05/08/2014

La journaliste qui ne maîtrisait pas son sujet

Les hasards de la navigation sur la toile m'ont amené à découvrir un article sur le site Madame Figaro, signé Ophélie Ostemann et intitulé "Les femmes resteront interdites sur Mont Athos".

 

De quoi s'agit-il ? Il existe une presqu'île grecque à laquelle on n'accède que par la mer et où des moines orthodoxes de différentes nationalités ont établi leur séjour. Le mont Athos est occupé par une vingtaine de monastères exclusivement masculins. Depuis près d'un millénaire, cette théocratie est interdite aux femmes et les moines n'ont pas l'intention de changer d'avis.

 

La journaliste termine son article par cette phrase malheureuse et tout à fait hors de propos : "Une présence qui restera frappée d'interdit tant que le célibat des prêtres ne sera pas remis en question…" Le site ne donnant pas la possibilité de réagir à l'article, je le fais par ce biais.

 

prêtre orthodoxe et sa famille

L'Eglise orthodoxe n'impose pas le célibat aux prêtres. Elle ordonne des hommes mariés depuis toujours ; des hommes qui assument aussi leur rôle de père de famille en plus de leur tâche pastorale. Non seulement le célibat n'est pas imposé aux prêtres orthodoxes, mais de plus, au Mont Athos, on trouve non pas des prêtres mais des moines. Si certains de ces moines sont prêtres, c'est loin d'être une généralité.

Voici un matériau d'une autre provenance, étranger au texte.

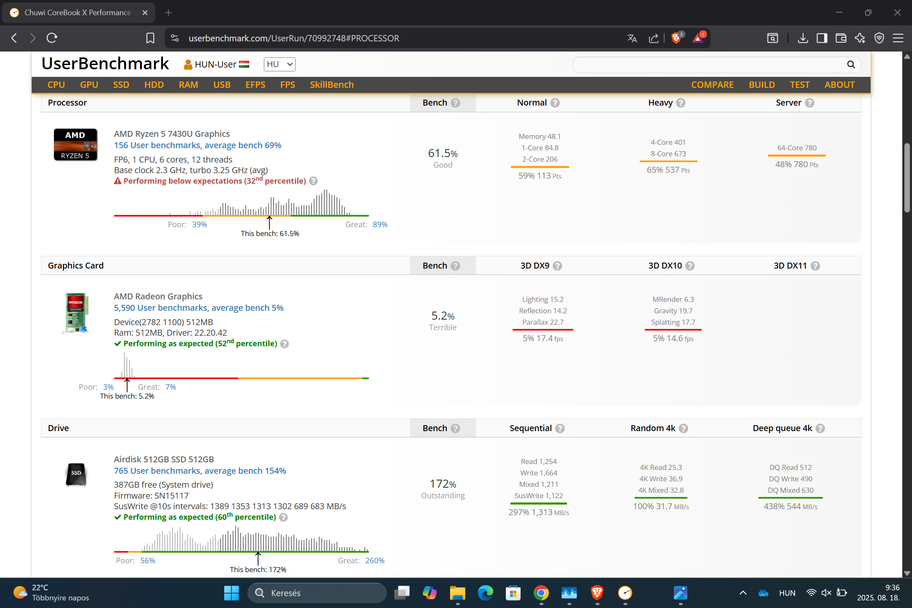The height and width of the screenshot is (608, 912).
Task: Open the 765 User benchmarks link
Action: pyautogui.click(x=200, y=471)
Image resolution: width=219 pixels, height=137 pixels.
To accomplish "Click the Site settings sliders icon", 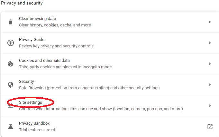I will coord(11,106).
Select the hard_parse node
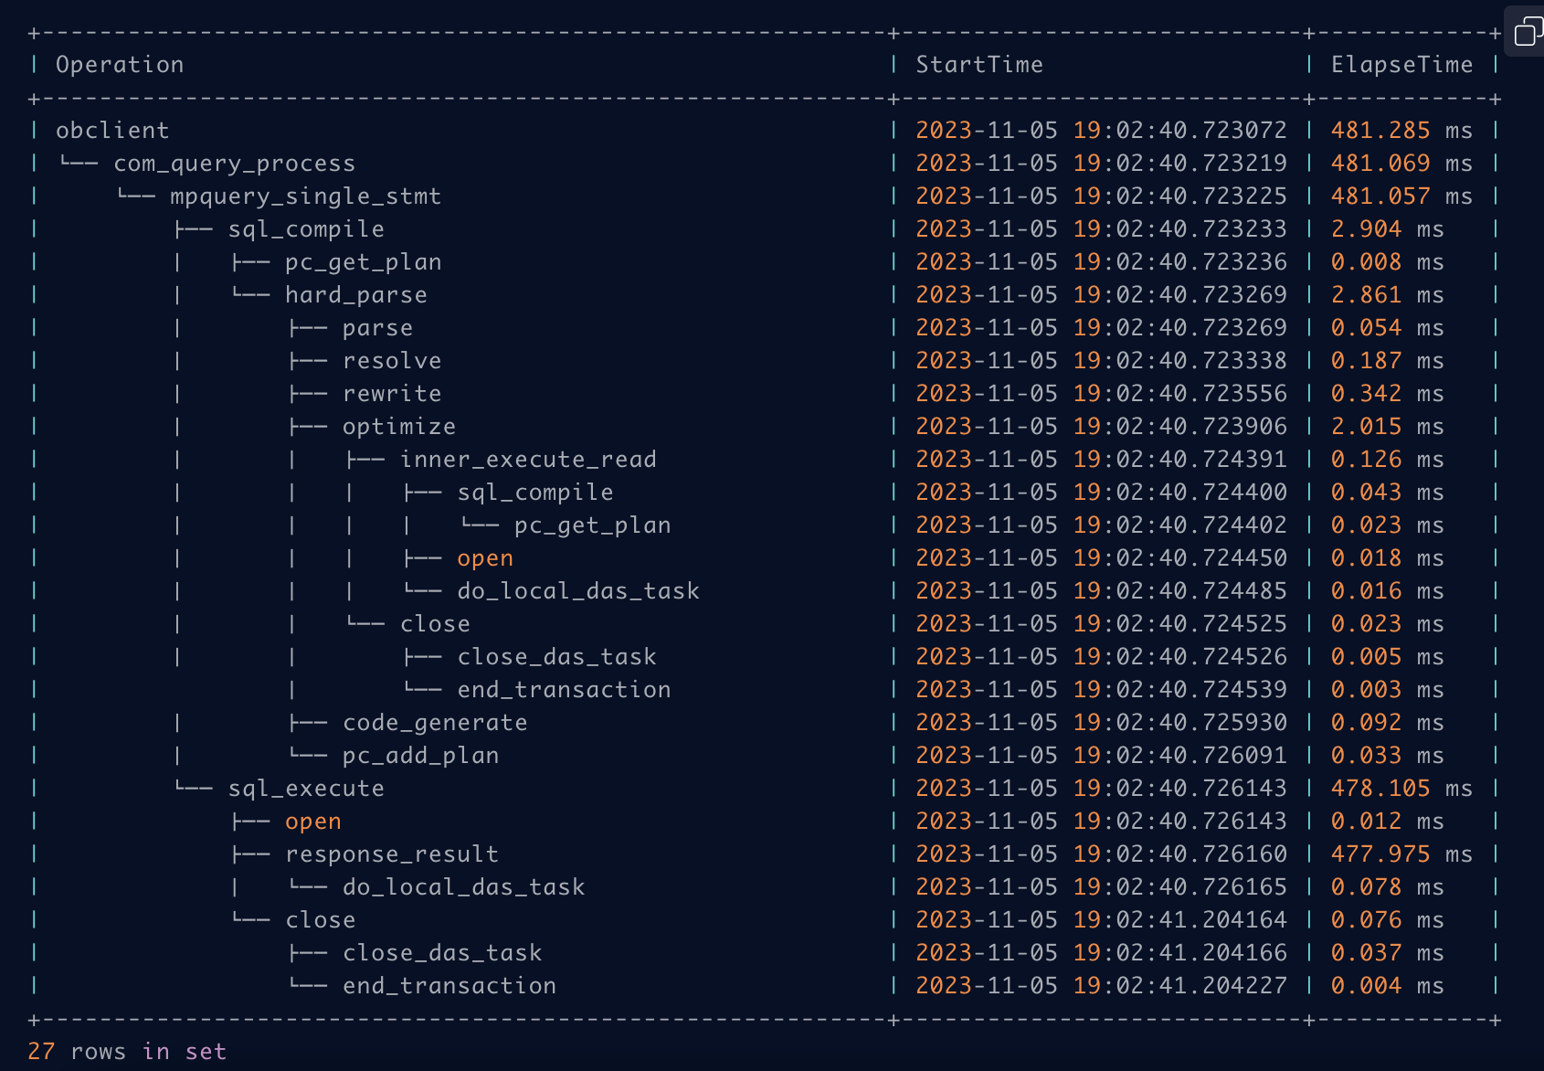 (x=355, y=295)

Le célibat est l'un des engagements intrinsèques à leur condition monastique,  autrement dit, il est impossible d'être moine sans se vouer au célibat comme il est impossible d'être aviateur sans piloter un avion ou d'être coiffeur sans toucher à une chevelure. Par contre on peut être un prêtre orthodoxe et avoir femme et enfants.

 

Cette réflexion sur le célibat des prêtres qui concluait l'article n'avait pas donc de raison d'être et ceci à double titre.